Introductions and brief biographies of group members were conducted.
Group intent
The intent of the group is in line with it's charter to:
- understand the cyber security issues facing the tax professional community
- identify education and resource opportunities for tax professionals to improve their cyber security capability
- support relevant government initiatives.
The existing Cyber Security Stakeholder Group considers issues more broadly across government and related sectors, while we will have a more operational view focussed on tax professionals.
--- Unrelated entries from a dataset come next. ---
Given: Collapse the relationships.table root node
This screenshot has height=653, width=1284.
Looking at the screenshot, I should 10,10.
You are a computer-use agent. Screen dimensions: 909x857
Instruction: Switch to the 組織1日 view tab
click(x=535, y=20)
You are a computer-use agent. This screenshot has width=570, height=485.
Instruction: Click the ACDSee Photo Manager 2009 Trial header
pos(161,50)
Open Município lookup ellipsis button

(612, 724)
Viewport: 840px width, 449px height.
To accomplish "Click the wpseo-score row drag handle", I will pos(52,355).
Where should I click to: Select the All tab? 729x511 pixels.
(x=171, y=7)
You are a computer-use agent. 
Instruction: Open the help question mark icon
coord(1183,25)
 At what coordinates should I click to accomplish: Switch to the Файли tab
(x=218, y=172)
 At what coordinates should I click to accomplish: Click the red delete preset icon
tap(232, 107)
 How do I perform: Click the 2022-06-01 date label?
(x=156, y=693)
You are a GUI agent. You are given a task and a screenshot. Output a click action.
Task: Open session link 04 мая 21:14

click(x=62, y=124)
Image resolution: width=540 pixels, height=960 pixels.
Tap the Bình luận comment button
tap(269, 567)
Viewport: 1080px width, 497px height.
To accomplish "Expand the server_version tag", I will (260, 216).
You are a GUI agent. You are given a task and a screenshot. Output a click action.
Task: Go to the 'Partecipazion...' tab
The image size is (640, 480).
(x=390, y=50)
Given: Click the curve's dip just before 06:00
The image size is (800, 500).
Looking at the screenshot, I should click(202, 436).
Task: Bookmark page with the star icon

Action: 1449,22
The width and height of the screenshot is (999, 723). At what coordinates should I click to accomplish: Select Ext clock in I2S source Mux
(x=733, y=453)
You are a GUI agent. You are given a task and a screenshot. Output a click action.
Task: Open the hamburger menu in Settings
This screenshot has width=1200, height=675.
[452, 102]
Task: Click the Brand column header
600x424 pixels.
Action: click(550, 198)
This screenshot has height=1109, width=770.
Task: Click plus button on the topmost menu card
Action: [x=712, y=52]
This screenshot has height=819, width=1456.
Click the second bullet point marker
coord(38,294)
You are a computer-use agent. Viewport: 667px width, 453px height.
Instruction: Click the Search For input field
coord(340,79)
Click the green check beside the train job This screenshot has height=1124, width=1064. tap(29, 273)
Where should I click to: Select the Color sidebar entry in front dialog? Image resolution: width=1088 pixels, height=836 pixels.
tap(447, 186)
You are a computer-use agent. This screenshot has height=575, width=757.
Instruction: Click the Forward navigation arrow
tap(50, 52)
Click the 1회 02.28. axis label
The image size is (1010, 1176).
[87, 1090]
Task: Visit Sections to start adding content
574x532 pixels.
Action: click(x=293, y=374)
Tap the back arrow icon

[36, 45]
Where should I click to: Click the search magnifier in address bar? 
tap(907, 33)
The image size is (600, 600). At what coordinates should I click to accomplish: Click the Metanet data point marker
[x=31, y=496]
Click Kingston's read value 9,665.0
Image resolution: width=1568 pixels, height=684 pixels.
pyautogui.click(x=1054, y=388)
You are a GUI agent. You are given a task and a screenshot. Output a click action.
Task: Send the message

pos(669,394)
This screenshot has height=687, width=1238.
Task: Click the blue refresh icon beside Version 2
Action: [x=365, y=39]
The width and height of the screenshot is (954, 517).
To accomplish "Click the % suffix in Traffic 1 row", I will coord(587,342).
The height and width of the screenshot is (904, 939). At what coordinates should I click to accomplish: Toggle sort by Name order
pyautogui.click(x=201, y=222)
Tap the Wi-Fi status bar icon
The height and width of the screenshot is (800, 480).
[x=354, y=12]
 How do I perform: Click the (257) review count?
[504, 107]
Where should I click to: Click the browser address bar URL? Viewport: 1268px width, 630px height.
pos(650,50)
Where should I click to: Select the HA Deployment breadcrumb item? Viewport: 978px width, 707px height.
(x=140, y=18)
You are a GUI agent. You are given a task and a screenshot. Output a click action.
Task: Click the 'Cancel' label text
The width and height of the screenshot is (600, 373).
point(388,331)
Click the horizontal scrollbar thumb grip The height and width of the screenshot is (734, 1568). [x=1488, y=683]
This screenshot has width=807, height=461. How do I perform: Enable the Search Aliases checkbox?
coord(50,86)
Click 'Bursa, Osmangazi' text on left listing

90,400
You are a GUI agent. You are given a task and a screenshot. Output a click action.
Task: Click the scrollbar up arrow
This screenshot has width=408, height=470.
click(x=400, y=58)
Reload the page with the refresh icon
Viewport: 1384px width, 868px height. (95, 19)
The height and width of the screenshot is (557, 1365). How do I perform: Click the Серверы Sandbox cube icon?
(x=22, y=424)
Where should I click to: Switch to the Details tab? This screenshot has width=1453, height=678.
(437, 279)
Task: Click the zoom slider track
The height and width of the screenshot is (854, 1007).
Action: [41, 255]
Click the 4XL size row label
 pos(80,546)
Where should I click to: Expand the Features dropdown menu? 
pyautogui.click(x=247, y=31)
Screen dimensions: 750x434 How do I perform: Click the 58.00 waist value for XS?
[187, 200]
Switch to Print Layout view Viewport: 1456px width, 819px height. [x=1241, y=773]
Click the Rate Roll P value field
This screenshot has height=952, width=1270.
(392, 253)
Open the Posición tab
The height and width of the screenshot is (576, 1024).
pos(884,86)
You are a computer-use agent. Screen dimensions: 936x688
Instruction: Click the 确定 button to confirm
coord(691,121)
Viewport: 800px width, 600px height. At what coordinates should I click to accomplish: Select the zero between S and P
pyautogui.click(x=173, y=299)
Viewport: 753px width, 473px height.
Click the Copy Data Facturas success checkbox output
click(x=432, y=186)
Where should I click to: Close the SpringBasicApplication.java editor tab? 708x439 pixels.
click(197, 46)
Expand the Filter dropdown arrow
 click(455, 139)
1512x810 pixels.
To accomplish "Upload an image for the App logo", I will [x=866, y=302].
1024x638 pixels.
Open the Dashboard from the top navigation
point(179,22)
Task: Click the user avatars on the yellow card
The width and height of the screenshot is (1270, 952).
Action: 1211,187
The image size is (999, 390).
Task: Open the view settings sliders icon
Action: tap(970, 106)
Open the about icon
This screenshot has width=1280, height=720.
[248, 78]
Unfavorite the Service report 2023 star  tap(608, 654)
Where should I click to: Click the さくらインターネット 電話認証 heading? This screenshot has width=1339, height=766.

We are tasked with identifying the needs that will be addressed as a part of our forward program of work and outcomes to be achieved.
Member comments
A range of topics and issues that fall under the umbrella of cyber security were discussed, including:
- identification of and guidance to existing relevant resources and tools
- development of bespoke education resources
- developing benchmarks or identifying tools that the tax profession can use to both self-assess their own cyber awareness and preparedness and that of any third-party products used
- better information security practices
- identifying and mitigating adverse internal behaviours
- practical steps for preventing and responding to cyber events.
Australian Taxation Office (ATO) and Tax Practitioners Board (TPB)
The current focus areas of work were discussed, including Client-to-agent linking as an important fraud mitigation program.
There is a significant program of work within the ATO’s risk and strategy and IT space related to mitigating fraud and cyber risks and identifying scams and credential compromises.
The TPB provides guidance to tax professionals under their statutory regime, especially in relation to the requirement for agents to protect the confidentiality of their clients. The TPB recently held a ‘Defend yourself against cyber threats’ webinar.
Member comments
It was noted that tax professionals do not know where to start regarding their cyber security requirements, due to the large volume of information available.
There are products available for business users to assist in minimising the risk of phishing and other fraud or scam attempts. The group will investigate this further.
Members identified that while prevention is discussed as a focus area, there is an important need to consider what to do after a cyber incident occurs. The group agreed this is an important aspect of the cyber story that needs to be explored.
Forward work program
A broad range of cyber security-related topics were discussed, and members will identify and note the top areas of focus they would like to see addressed by the group.
The topics will be collated and shared with the group before the December meeting to establish a shared understanding of the group’s future priorities.